* EXERCISE PROMPT
Below are some records. Print exactly the lines between the one holding "Image resolution: width=2358" and the one holding "Toggle the Weekly", inclusive, and nothing else.

* RECORDED DATA
◆ ◆ ◆ ◆ ◆ ◆ ◆

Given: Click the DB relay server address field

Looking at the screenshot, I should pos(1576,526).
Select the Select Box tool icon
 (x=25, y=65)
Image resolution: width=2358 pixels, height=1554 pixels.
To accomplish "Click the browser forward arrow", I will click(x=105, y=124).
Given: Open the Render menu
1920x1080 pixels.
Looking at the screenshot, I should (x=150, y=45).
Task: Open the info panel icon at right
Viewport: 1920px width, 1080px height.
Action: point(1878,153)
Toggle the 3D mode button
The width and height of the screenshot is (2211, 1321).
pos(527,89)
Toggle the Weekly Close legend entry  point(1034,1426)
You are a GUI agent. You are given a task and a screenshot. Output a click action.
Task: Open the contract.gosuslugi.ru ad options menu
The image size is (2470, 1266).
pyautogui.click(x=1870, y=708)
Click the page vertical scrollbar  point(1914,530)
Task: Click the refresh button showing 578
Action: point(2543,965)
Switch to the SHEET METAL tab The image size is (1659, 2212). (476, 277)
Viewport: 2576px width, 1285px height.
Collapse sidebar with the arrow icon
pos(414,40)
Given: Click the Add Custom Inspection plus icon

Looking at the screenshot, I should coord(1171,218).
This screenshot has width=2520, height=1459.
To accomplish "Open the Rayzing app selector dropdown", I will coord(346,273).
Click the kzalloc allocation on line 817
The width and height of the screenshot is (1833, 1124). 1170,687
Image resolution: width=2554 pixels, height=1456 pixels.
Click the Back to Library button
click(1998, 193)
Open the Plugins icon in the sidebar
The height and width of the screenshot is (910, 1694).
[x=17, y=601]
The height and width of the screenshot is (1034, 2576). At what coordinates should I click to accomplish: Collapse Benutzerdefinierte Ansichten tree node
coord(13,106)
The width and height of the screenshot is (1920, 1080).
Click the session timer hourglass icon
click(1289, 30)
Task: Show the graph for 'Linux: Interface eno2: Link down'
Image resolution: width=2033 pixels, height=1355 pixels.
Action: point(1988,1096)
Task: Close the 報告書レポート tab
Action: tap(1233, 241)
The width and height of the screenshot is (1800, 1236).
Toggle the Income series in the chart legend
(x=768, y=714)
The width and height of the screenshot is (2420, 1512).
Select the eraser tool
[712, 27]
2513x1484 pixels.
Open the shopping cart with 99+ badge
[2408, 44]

◆ ◆ ◆ ◆ ◆ ◆ ◆

* RESULT
Image resolution: width=2358 pixels, height=1554 pixels.
To accomplish "Click the browser forward arrow", I will click(x=105, y=124).
Given: Open the Render menu
1920x1080 pixels.
Looking at the screenshot, I should (x=150, y=45).
Task: Open the info panel icon at right
Viewport: 1920px width, 1080px height.
Action: point(1878,153)
Toggle the 3D mode button
The width and height of the screenshot is (2211, 1321).
pos(527,89)
Toggle the Weekly Close legend entry  point(1034,1426)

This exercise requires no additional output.